Problem statement:
Give again, unaltered, the lines of the listing below that run from the line having "Finance & Loans (500, 1008)" through the line having "Healthcare (502, 1781)".

BEGIN

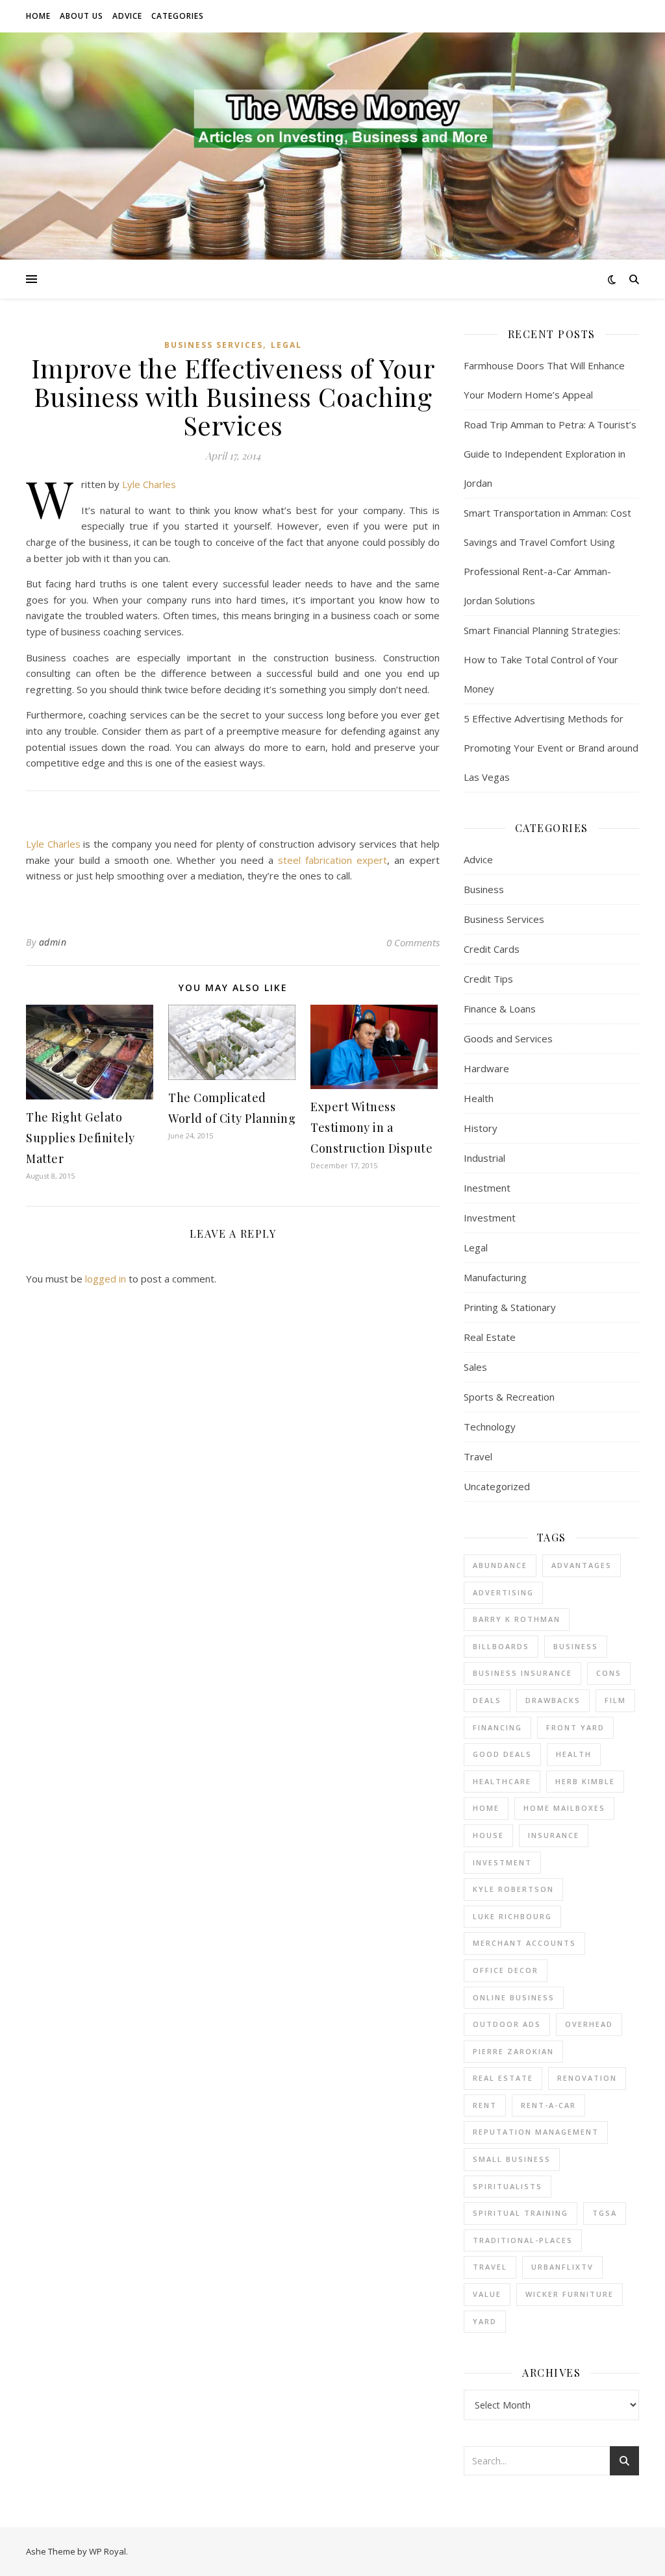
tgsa (604, 2213)
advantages (581, 1565)
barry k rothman (516, 1619)
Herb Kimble (585, 1781)
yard (485, 2321)
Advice (127, 15)
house (488, 1835)
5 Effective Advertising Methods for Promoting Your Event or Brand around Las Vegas (551, 747)
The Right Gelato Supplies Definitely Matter (80, 1137)
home (486, 1808)
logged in (105, 1278)
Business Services (213, 344)
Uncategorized (497, 1486)
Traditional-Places (523, 2240)
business (575, 1646)
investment (502, 1862)
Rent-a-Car (548, 2105)
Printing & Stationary (510, 1307)
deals (487, 1700)
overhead (589, 2024)
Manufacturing (495, 1277)
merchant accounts (524, 1943)
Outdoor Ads (507, 2024)
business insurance (522, 1673)
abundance (500, 1565)
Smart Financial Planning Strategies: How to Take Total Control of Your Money (542, 659)
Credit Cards (492, 948)
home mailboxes (564, 1808)
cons (608, 1673)
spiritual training (520, 2213)
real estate (503, 2078)
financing (497, 1727)
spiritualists (507, 2186)
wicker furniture (569, 2294)
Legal (286, 344)
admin (53, 942)
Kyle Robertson (513, 1889)
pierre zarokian (513, 2051)
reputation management (536, 2132)
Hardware (486, 1068)
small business (512, 2159)
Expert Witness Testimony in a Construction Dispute (371, 1127)
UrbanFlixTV (562, 2267)
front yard (575, 1727)
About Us (81, 15)
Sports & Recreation (509, 1396)
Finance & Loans (500, 1008)
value (487, 2294)
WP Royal (107, 2551)
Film (615, 1700)
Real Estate (490, 1337)
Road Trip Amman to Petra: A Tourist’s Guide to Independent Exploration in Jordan (550, 453)
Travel (478, 1456)
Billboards (501, 1646)
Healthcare (502, 1781)
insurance (553, 1835)
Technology (490, 1426)
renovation (587, 2078)
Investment (490, 1217)
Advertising (503, 1592)
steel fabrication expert (332, 859)
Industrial (484, 1157)
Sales (475, 1366)
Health (479, 1098)
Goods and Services (508, 1038)
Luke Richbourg (512, 1916)
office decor (505, 1970)
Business (484, 889)
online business (514, 1997)
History (480, 1128)
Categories (177, 15)
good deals (502, 1754)
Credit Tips (488, 978)
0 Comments (413, 942)
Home (38, 15)
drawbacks (553, 1700)
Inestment (487, 1187)
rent (485, 2105)
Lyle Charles (149, 484)
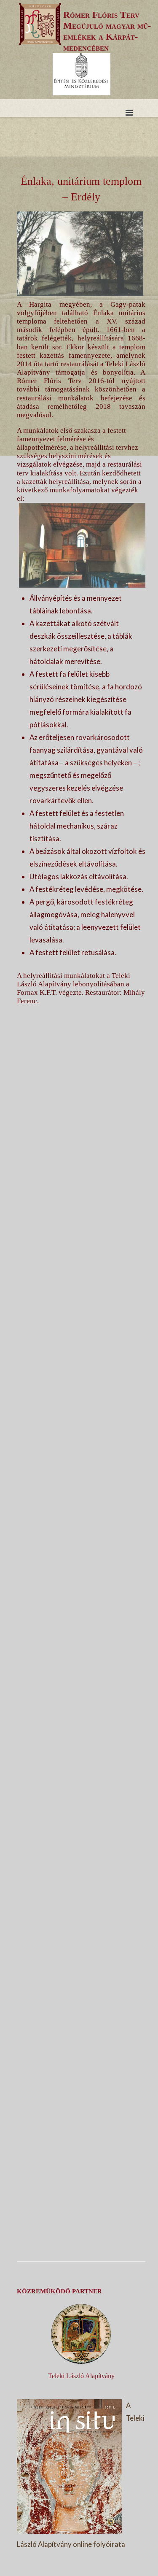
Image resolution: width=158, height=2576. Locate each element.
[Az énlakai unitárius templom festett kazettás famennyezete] (81, 1134)
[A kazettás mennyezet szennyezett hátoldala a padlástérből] (81, 1399)
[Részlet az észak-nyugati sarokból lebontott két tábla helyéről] (81, 1664)
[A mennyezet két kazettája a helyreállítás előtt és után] (81, 1929)
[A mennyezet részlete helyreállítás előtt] (81, 1266)
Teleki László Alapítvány (81, 2375)
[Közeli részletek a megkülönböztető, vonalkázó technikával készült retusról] (81, 2194)
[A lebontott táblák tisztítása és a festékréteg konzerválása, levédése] (81, 1796)
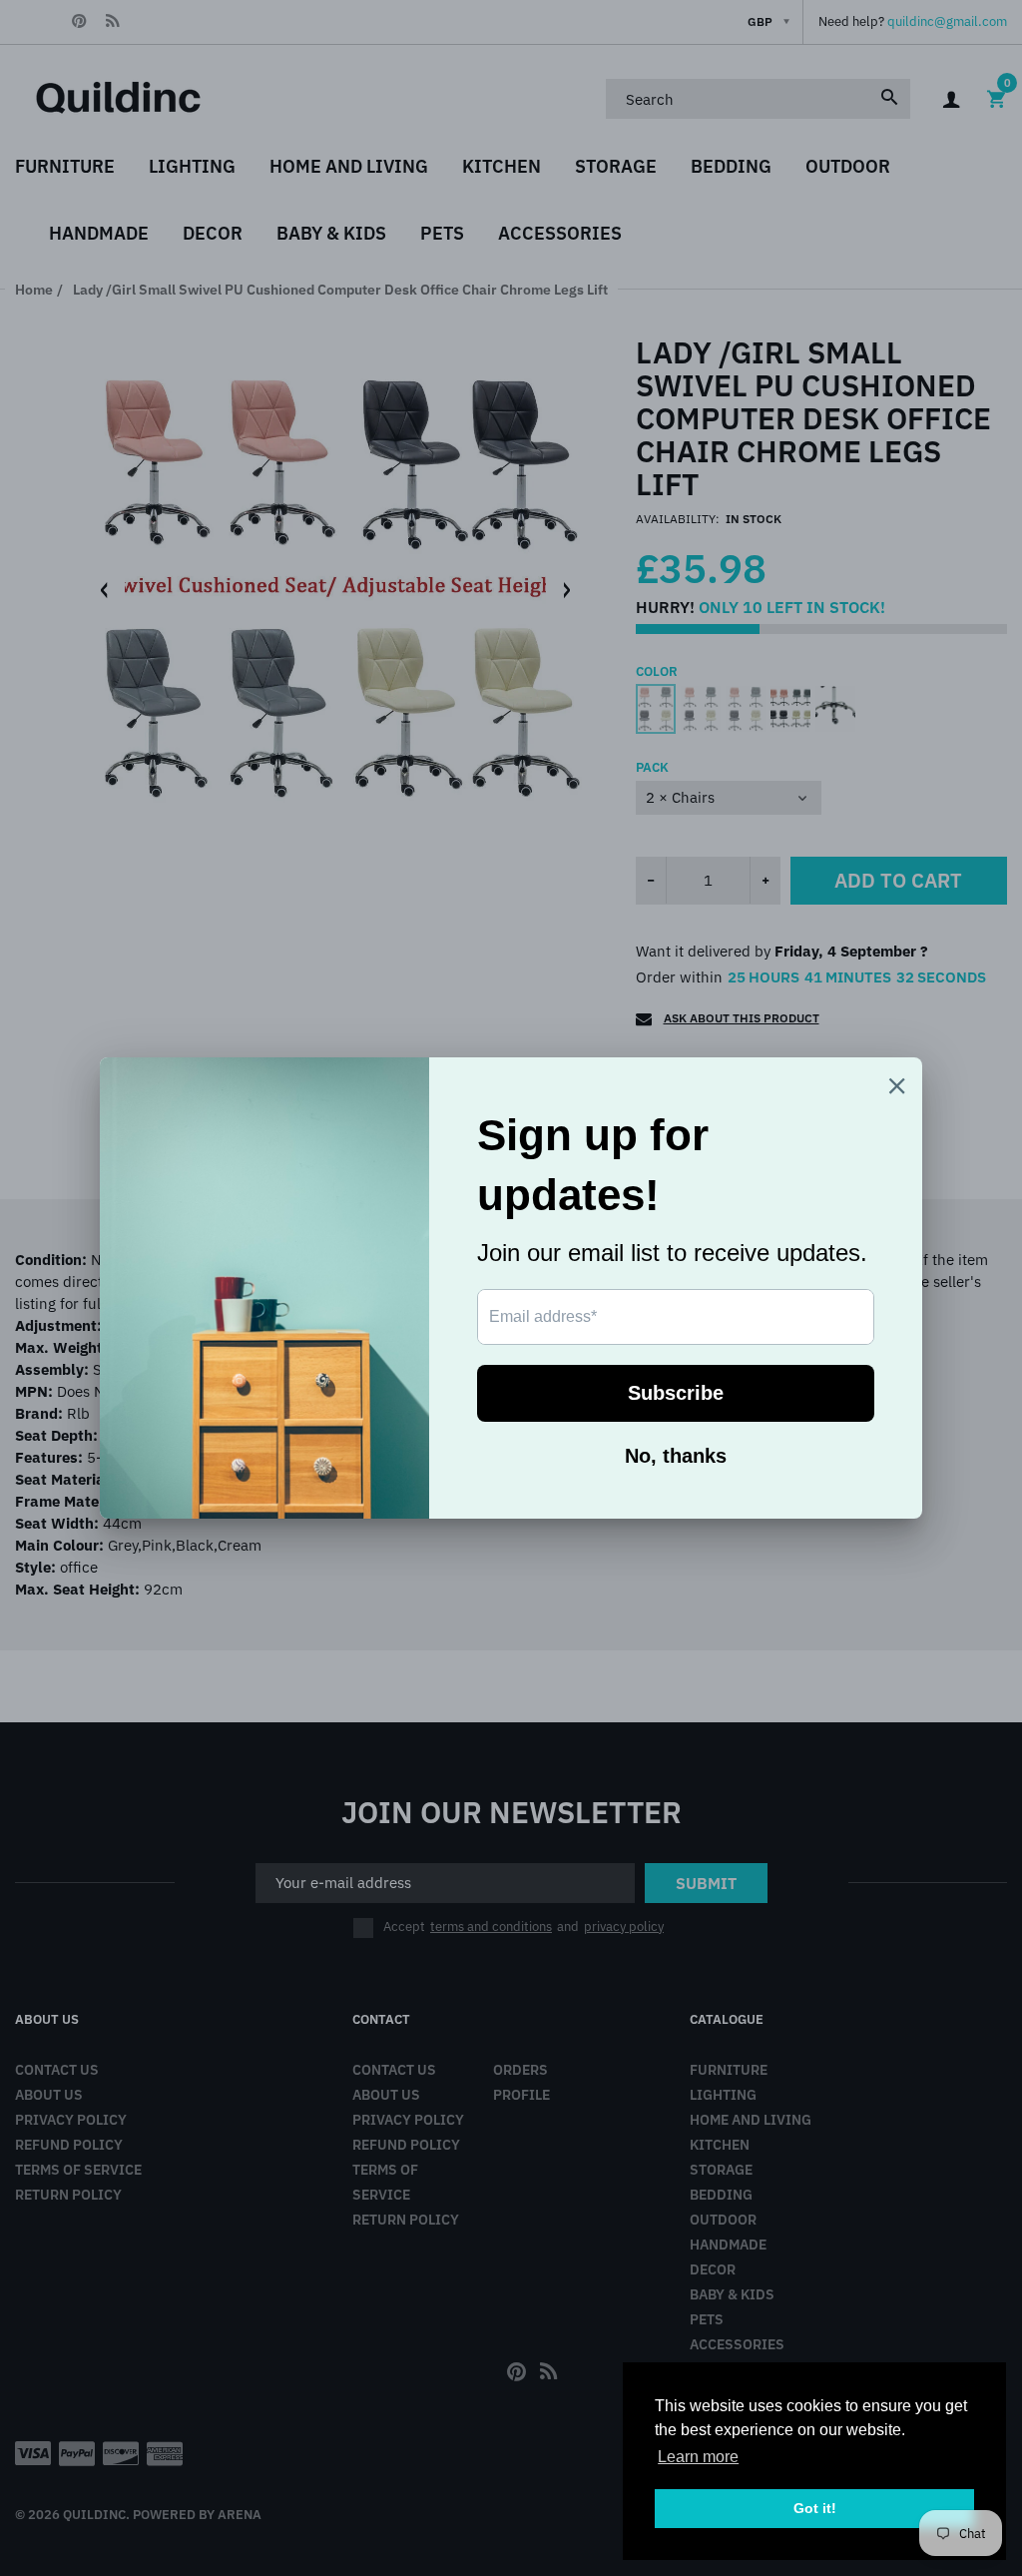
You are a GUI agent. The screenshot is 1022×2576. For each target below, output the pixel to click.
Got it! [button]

END

Result:
Finance & Loans (500, 1008)
value (487, 2294)
WP Royal (107, 2551)
Film (615, 1700)
Real Estate (490, 1337)
Road Trip Amman to Petra: A Tourist’s Guide to Independent Exploration in Jordan (550, 453)
Travel (478, 1456)
Billboards (501, 1646)
Healthcare (502, 1781)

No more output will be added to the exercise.